[getdata-devel] Implicit index vector for MPLEX data streams?
Scientific Database Format
Brought to you by:
ketiltrout
|
From: Graeme S. <gsm...@th...> - 2018-10-05 00:45:37
|
Hi, I am a long-time casual user of libgetdata/dirfile. It has been quite a while since I looked at either the library or the standard, and I am happy to see them both growing and maturing. Congratulations and thanks. I have successfully shifted older code from a very large number of separate RAW files to a single MPLEX file. The results scale better (fewer gd_putdata calls, less stress on the VM, more striped I/O). All in all, it's been a pleasure to fix a long-standing problem with my code.

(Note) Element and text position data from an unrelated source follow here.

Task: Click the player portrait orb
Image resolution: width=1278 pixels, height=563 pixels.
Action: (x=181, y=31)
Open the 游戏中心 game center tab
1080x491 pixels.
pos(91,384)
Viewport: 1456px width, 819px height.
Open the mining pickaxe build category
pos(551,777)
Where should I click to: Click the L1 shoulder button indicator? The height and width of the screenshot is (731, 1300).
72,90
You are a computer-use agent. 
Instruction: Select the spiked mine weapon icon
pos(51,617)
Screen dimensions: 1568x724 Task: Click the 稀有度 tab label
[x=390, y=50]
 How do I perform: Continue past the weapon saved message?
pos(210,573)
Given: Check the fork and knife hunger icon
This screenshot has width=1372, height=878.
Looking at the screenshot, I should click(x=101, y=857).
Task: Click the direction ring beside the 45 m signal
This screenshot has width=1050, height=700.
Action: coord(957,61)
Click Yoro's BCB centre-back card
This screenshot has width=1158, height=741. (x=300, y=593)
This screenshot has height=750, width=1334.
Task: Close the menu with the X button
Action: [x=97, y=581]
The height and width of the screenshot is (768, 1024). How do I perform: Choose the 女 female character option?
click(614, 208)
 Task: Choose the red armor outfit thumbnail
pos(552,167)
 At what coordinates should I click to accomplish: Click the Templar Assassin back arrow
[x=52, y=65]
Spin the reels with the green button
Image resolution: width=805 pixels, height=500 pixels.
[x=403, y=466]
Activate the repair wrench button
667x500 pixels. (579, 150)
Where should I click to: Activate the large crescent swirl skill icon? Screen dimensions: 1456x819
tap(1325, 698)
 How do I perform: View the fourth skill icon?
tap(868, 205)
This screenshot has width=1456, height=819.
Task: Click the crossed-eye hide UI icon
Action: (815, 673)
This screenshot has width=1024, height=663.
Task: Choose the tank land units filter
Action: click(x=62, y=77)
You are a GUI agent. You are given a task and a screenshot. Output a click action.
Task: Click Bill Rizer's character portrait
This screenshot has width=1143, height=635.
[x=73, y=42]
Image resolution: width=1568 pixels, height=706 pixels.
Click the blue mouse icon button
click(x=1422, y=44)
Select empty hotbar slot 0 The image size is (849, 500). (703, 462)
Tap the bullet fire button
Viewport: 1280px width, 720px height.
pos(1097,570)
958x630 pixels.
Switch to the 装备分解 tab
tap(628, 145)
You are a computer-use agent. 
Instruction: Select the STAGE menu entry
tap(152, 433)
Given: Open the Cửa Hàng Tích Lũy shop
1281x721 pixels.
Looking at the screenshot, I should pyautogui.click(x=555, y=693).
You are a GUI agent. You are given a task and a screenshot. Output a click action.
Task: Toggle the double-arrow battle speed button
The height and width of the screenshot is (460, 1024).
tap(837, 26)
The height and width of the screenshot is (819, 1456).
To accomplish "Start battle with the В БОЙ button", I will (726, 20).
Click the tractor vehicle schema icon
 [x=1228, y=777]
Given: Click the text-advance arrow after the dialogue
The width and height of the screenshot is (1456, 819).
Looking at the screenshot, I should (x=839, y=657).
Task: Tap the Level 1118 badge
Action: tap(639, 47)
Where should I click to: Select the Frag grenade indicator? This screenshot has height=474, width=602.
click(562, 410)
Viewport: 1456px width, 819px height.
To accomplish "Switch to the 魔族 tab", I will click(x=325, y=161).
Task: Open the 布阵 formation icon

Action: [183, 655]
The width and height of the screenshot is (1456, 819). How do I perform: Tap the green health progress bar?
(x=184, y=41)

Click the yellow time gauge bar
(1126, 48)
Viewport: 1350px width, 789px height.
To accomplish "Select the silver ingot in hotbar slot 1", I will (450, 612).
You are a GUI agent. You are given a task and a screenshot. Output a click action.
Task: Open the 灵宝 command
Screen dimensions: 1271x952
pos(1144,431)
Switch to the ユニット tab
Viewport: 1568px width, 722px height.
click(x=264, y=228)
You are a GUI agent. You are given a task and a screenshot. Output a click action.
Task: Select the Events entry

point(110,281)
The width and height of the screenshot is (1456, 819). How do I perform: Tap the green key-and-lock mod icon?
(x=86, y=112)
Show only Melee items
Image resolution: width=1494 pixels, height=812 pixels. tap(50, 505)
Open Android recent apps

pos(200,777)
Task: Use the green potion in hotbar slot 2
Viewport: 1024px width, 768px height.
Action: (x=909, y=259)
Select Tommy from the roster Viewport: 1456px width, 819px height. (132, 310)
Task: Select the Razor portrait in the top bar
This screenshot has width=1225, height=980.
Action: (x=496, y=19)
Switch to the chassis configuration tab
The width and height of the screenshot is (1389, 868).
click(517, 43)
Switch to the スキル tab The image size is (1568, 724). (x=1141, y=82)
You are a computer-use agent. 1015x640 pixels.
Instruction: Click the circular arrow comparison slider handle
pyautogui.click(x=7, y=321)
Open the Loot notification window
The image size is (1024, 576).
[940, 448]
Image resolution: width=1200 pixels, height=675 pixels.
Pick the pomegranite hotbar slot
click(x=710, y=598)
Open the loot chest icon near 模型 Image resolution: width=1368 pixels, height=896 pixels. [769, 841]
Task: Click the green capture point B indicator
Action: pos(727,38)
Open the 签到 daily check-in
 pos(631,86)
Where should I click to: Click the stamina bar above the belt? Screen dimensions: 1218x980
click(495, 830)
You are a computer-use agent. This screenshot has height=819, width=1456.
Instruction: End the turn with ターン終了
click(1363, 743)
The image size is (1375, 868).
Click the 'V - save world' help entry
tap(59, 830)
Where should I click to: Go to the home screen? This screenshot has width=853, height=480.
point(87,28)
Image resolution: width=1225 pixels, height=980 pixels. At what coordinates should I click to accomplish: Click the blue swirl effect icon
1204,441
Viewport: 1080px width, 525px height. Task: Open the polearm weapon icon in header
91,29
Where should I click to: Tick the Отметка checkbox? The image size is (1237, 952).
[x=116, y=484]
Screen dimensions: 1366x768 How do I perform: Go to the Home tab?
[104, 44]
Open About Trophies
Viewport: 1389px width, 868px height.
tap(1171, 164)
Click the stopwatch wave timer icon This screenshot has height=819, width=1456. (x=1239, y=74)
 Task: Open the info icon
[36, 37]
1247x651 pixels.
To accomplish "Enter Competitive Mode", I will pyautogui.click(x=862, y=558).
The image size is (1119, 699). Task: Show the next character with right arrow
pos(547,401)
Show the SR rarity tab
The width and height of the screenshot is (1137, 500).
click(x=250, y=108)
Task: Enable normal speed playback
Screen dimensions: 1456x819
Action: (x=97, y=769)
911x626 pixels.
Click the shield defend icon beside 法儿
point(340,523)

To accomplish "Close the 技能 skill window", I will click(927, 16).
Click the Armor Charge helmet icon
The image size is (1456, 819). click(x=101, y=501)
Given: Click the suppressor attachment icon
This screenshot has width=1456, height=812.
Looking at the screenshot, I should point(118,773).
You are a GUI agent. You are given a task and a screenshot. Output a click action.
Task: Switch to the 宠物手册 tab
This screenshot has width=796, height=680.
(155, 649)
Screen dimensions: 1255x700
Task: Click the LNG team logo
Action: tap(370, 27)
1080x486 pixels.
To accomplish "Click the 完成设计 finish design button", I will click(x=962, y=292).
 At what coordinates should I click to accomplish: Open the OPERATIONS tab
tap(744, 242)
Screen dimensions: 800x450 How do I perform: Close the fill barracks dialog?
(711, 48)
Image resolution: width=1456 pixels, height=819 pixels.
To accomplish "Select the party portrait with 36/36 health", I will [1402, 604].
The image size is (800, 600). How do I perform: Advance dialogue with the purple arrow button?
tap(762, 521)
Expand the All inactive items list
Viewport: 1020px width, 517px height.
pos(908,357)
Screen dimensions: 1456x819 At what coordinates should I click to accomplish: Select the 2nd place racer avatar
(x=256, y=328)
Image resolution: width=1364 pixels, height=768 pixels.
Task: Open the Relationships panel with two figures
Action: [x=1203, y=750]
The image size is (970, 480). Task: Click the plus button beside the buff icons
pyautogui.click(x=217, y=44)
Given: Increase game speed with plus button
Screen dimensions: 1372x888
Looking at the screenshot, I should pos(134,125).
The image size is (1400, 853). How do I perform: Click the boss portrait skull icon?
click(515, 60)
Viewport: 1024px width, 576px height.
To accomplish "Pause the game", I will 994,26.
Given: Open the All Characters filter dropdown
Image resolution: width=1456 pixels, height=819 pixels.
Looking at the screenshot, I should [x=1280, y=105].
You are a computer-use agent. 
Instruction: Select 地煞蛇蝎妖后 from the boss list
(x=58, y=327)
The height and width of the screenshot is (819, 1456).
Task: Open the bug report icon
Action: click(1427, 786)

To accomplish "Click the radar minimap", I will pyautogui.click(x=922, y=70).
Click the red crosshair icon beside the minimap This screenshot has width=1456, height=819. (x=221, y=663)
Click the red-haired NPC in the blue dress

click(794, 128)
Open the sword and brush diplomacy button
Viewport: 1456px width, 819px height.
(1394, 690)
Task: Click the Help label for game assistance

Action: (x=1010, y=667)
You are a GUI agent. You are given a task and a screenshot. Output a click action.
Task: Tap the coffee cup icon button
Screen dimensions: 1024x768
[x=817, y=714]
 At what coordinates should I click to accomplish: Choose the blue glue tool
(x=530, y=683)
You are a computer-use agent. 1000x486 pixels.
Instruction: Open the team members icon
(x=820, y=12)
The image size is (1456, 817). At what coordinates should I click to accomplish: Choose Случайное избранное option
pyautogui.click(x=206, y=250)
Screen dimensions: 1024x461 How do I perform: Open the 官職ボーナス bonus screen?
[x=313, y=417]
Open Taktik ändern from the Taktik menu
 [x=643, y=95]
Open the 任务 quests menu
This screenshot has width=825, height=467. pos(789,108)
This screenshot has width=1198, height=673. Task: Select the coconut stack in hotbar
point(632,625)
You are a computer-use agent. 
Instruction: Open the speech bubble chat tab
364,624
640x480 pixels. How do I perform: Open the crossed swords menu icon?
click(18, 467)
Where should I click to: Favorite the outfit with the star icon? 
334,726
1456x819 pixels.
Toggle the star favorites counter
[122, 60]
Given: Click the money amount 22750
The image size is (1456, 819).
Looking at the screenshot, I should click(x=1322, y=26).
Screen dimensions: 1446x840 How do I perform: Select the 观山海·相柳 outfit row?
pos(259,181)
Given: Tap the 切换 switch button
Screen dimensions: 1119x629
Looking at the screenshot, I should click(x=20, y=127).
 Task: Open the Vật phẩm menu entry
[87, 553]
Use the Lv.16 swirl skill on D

However, I now have to carry around an <index> vector for my MPLEX stream that is just a modulo-2^n counter. (That is, my MPLEX'd data stream is always ordered predictably, but I still need to tell libgetdata that.) This index counter takes up a significant amount of disk space, and I would prefer not to carry it around. Is it possible to synthesize this counter using some dirfile magic? Here's a longer explanation in case it's not clear. My older format file looked like this: foo_c1 RAW INT32 1 foo_c2 RAW INT32 1 [...] foo_c256 RAW INT32 1 After multiplexing these data streams into a single file, I can use foo_mplex RAW INT32 256 /HIDDEN foo_mplex channel RAW UINT8 256 /HIDDEN channel foo_c1 MPLEX foo_mplex channel 0 256 foo_c2 MPLEX foo_mplex channel 1 256 [...] foo_c256 MPLEX foo_mplex channel 255 256 The only wrinkle is the "channel" file; even in UINT8s, it wastes a large fraction of the overall disk space. I'm sure this is not an unique requirement and I thought I'd ask if I was missing something in the standards, or if I am approaching things from the wrong perspective. thanks, Graeme |